Reputation: 551
I'm using JDBC to connect to a PostgreSQL database. We are trying to block access to the database for the users themselves; instead they should be forced to use our frontend. We blocked access to any table, and gave only procedures, which do all the work for users, still not giving them any opportunity to access data directly. We tried to block access to schema pg_catalog, which limits users to procedures we created, but it seems that this access is needed for JDBC to call any procedure.
Anyway, the question is either how to use JDBC without access to pg_catalog, or how to authorize only connections made by application, not user.
Upvotes: 1
Views: 245
Reputation: 755064
The DBMS is being presented with a Catch-22 situation:
How can the DBMS tell the difference between the two programs? As far as it is concerned, they are both clients that are using the correct protocol to communicate with the DBMS, and have identified themselves as a legitimate user of the database.

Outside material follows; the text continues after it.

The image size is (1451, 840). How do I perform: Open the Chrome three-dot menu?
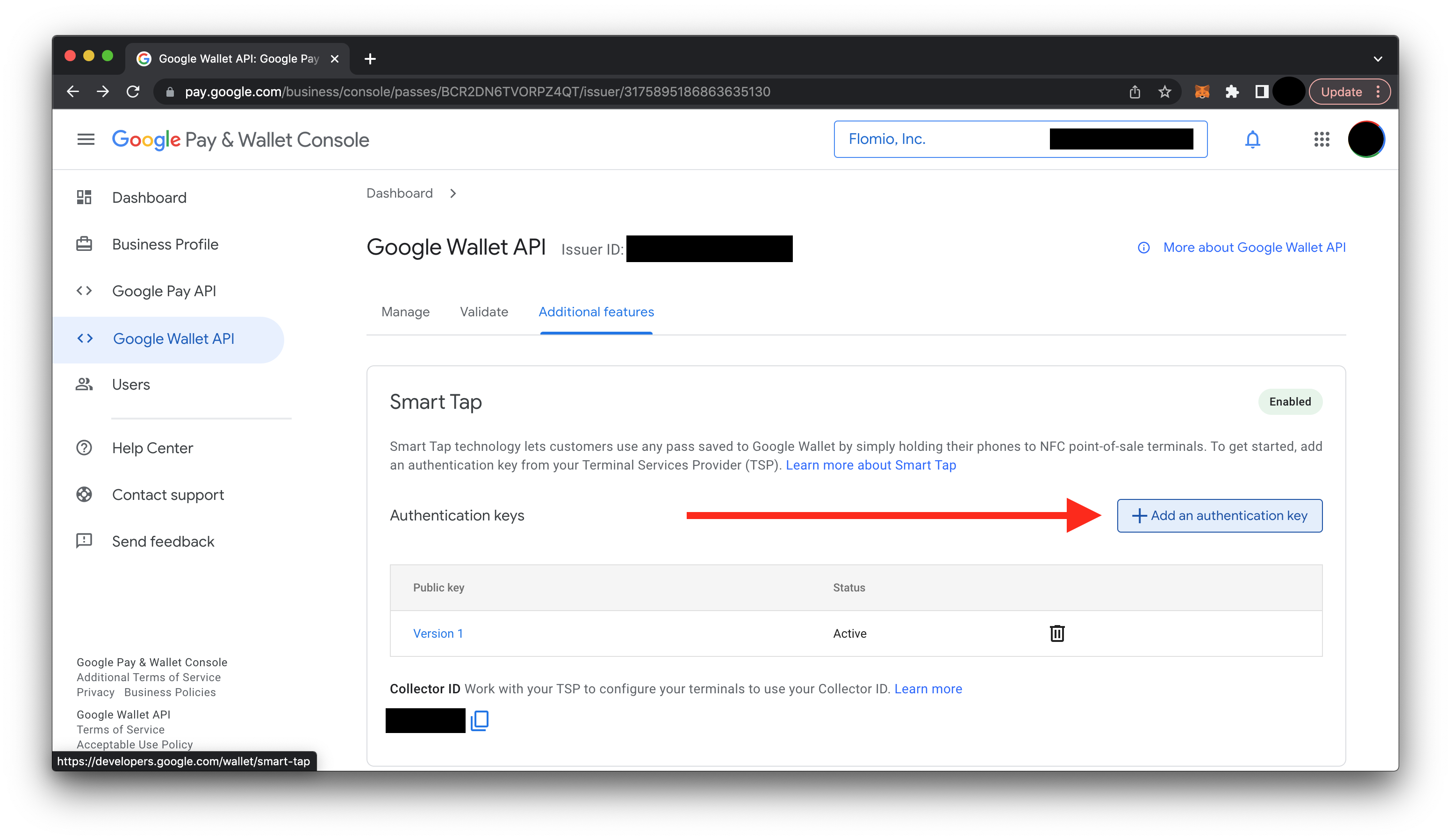[1378, 92]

To make it work, you have to find a non-subvertible way to distinguish between the two applications. That is not trivial - to say the least.
There are kludges, but there isn't a clean solution. It is a generic problem that any DBMS faces when the problem is presented as in the question.
Upvotes: 1
Reputation: 22063
There is no fool proof way but the simplest is to use a username and password for the connection that you do not give to your users. Store the password in an encrypted configuration file. Ofcourse the encryption key can be retrieved from the application by a smart person.
For a really save system it would probably be best to put a service in front of the database that handles all security and provides a high level API to access the data and let the client connect to this.
Upvotes: 2
Reputation: 980
Well, just don't give your users an account on your postgresql database and create only an postgresql account for your application.